- [Task details]:
From the entries provided below, copy each line that contains the word "Click".
======== Records for this task ========
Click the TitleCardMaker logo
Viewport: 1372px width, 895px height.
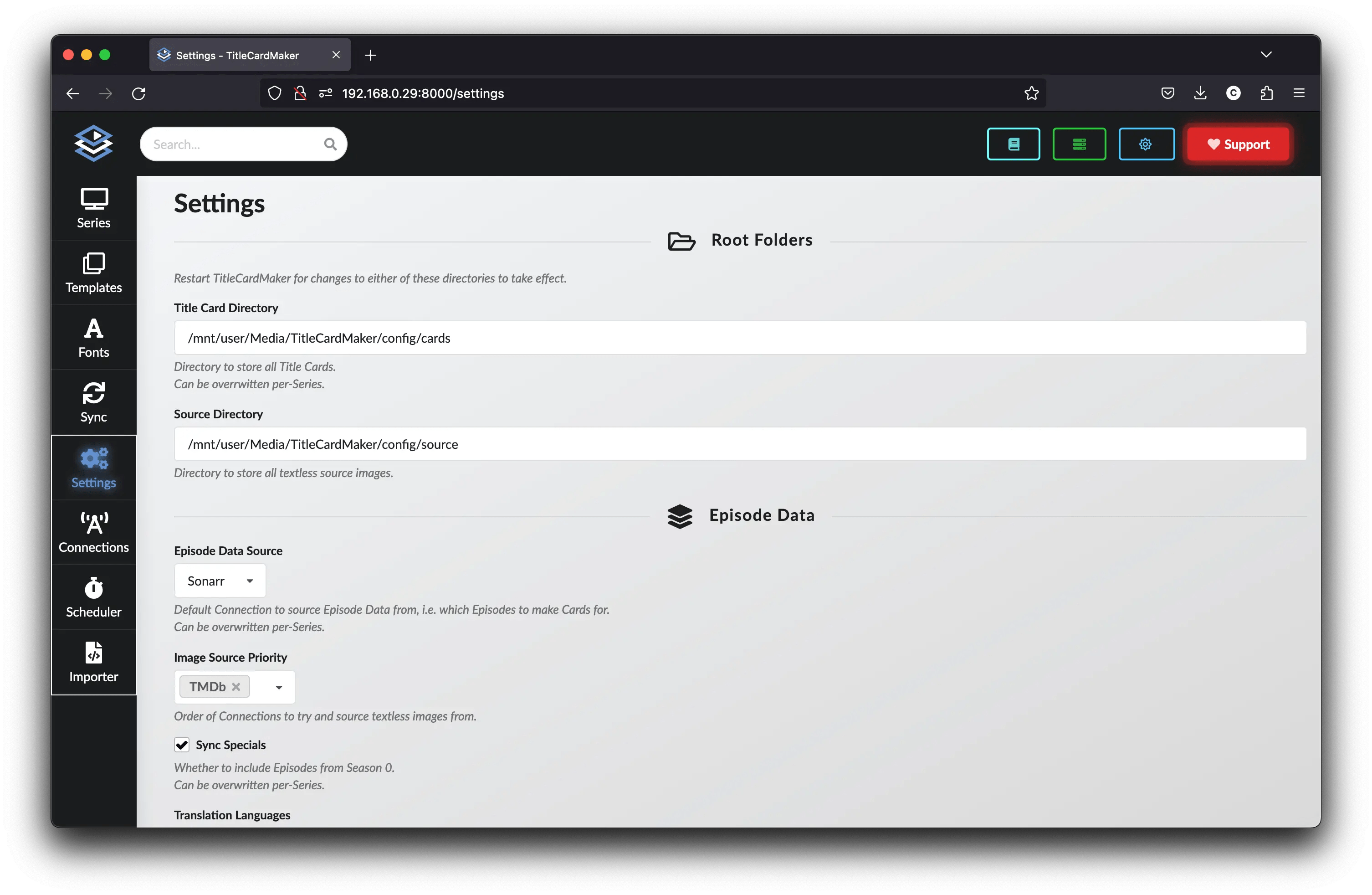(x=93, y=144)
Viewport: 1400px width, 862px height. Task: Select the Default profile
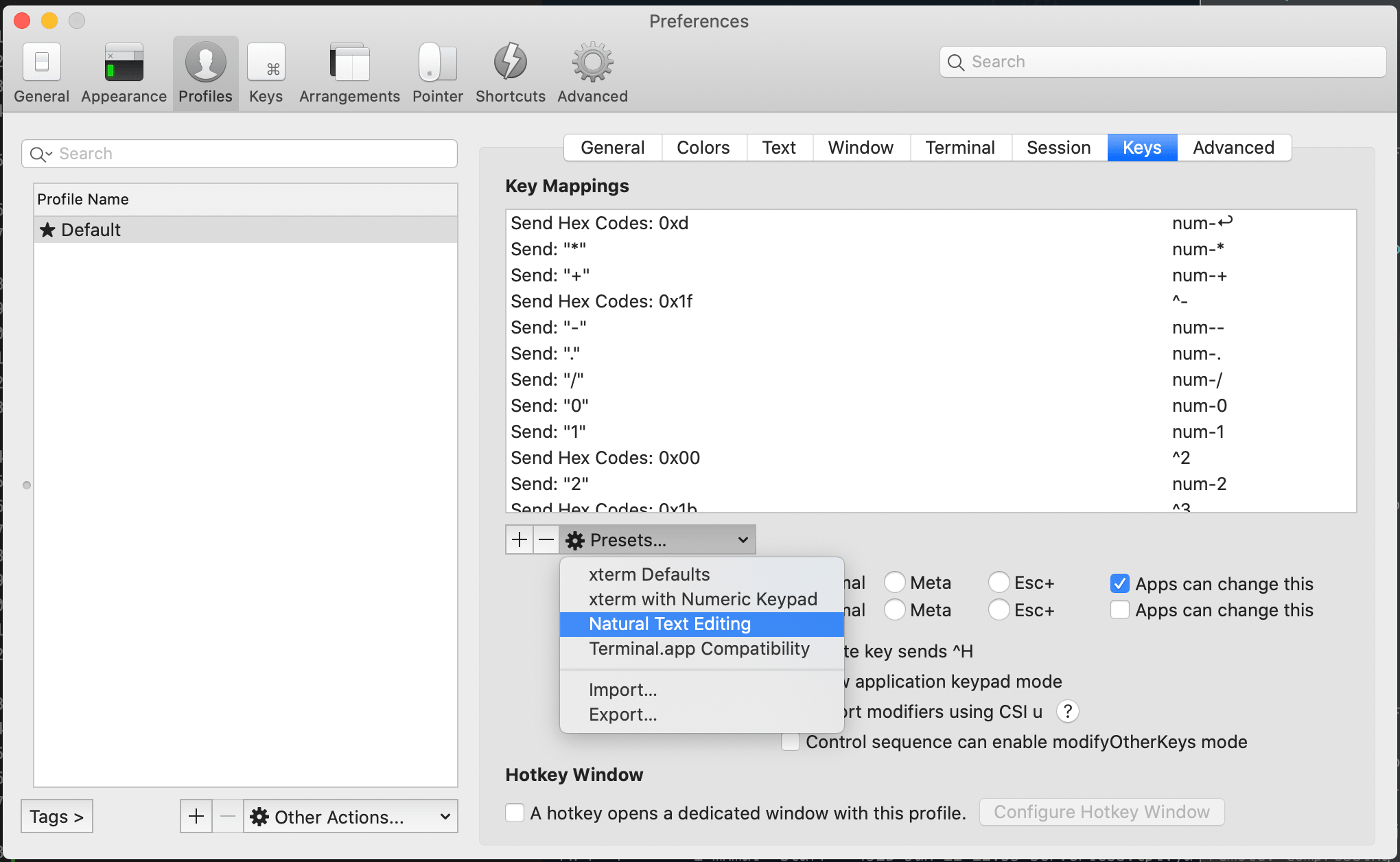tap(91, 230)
========
======== Records for this task ========
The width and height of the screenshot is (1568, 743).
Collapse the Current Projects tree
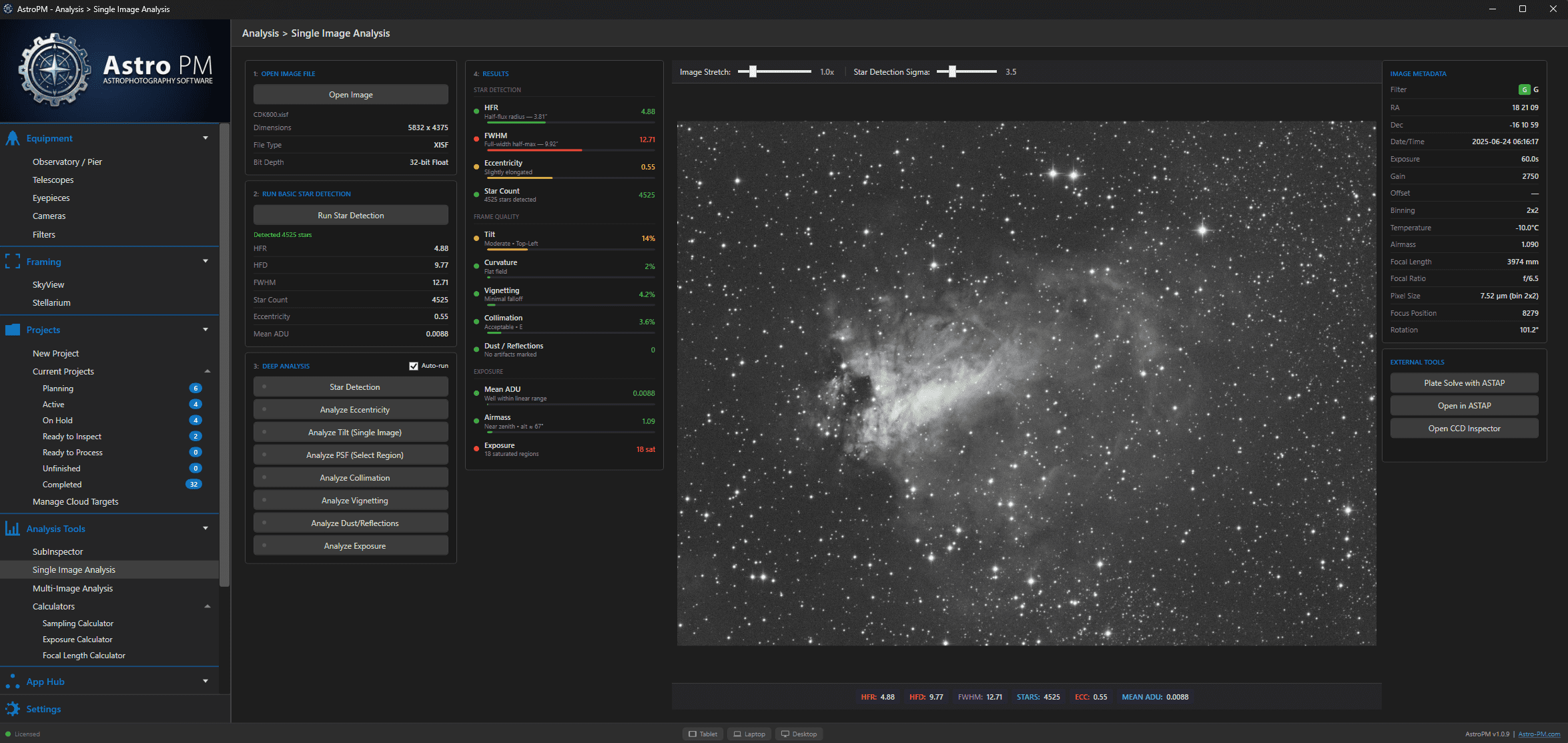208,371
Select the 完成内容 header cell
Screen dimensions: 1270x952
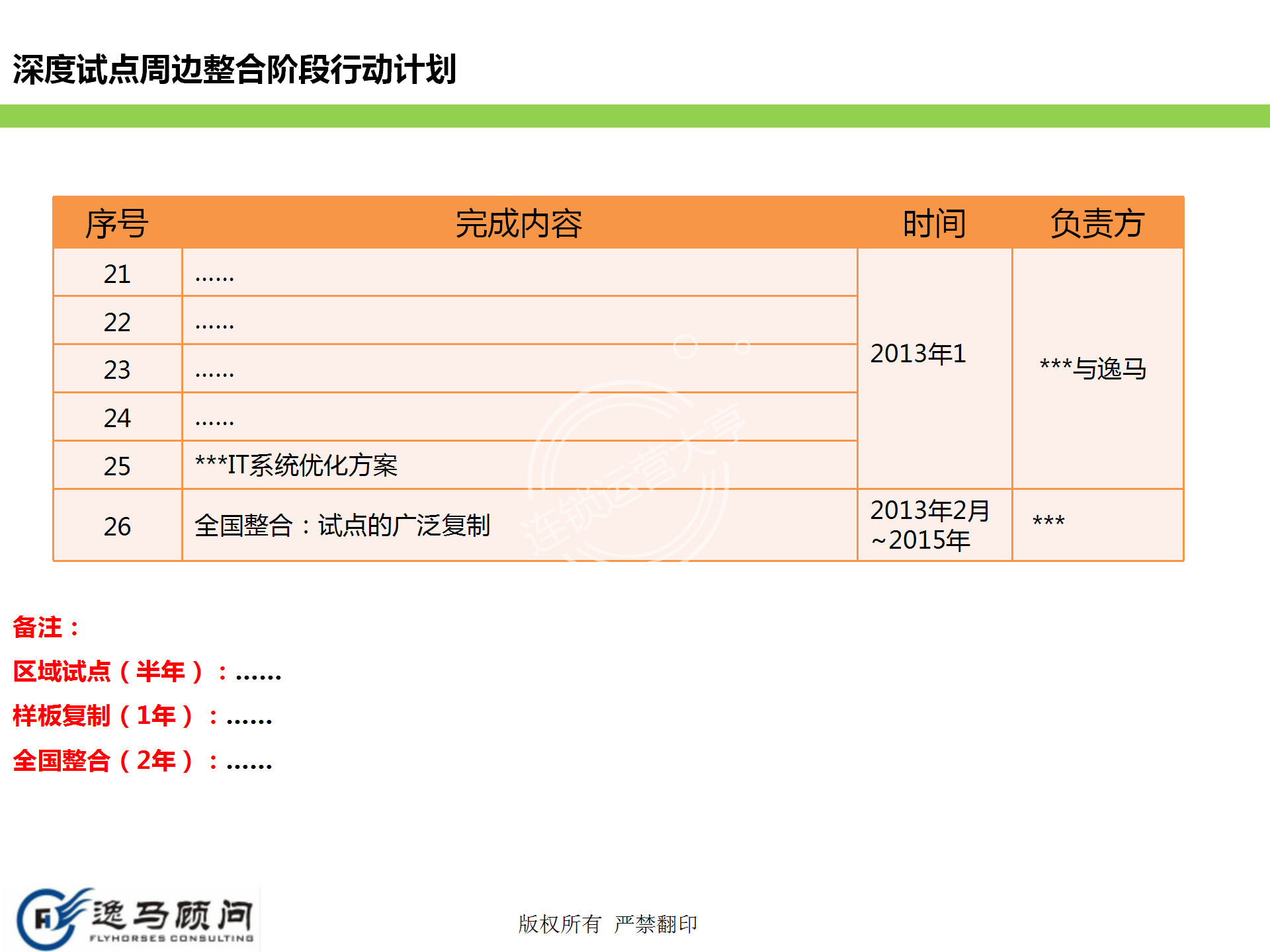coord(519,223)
========
======== Records for this task ========
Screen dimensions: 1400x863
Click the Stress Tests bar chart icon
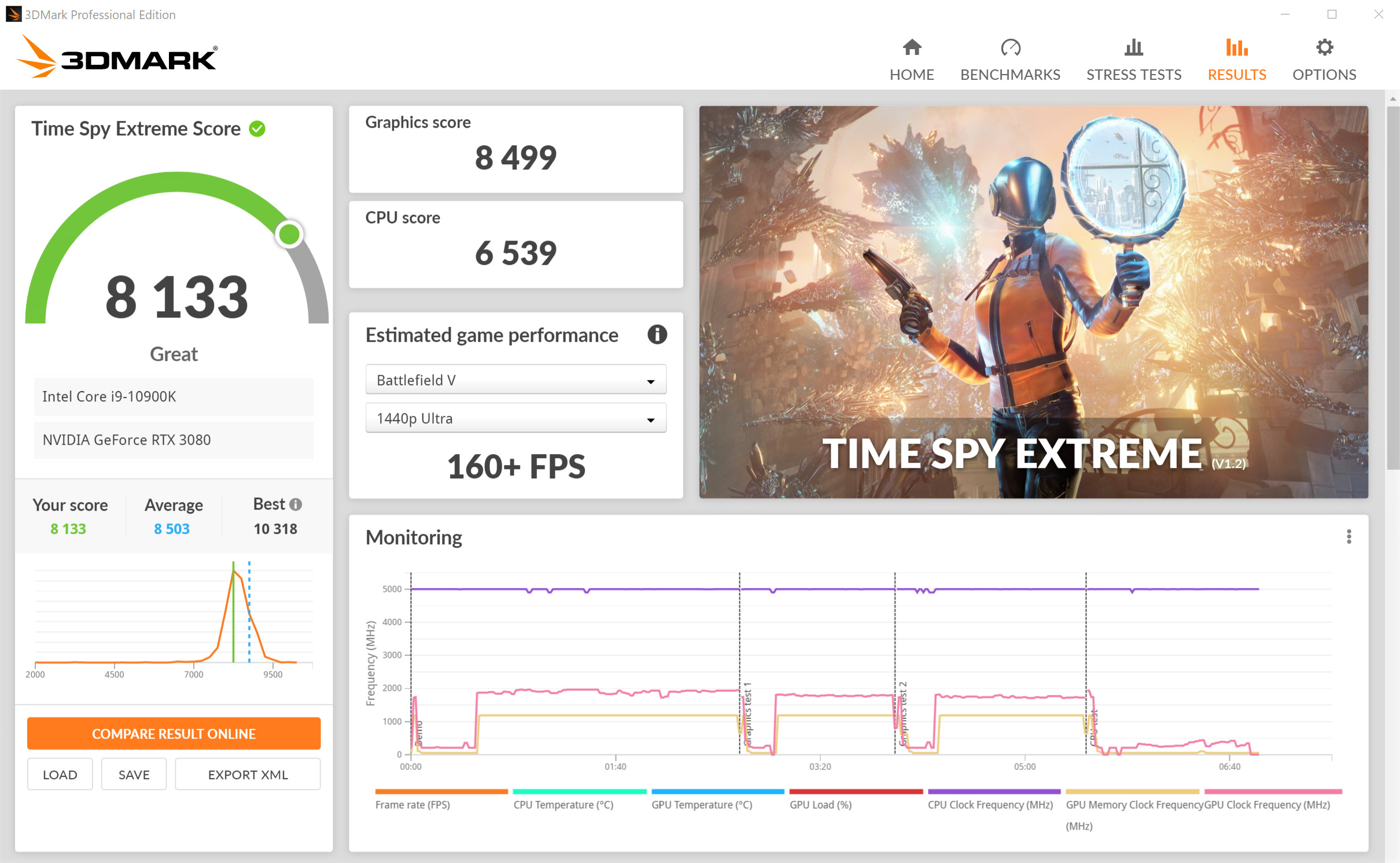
========
- [Answer section]:
Click the TitleCardMaker logo
Click the Stress Tests bar chart icon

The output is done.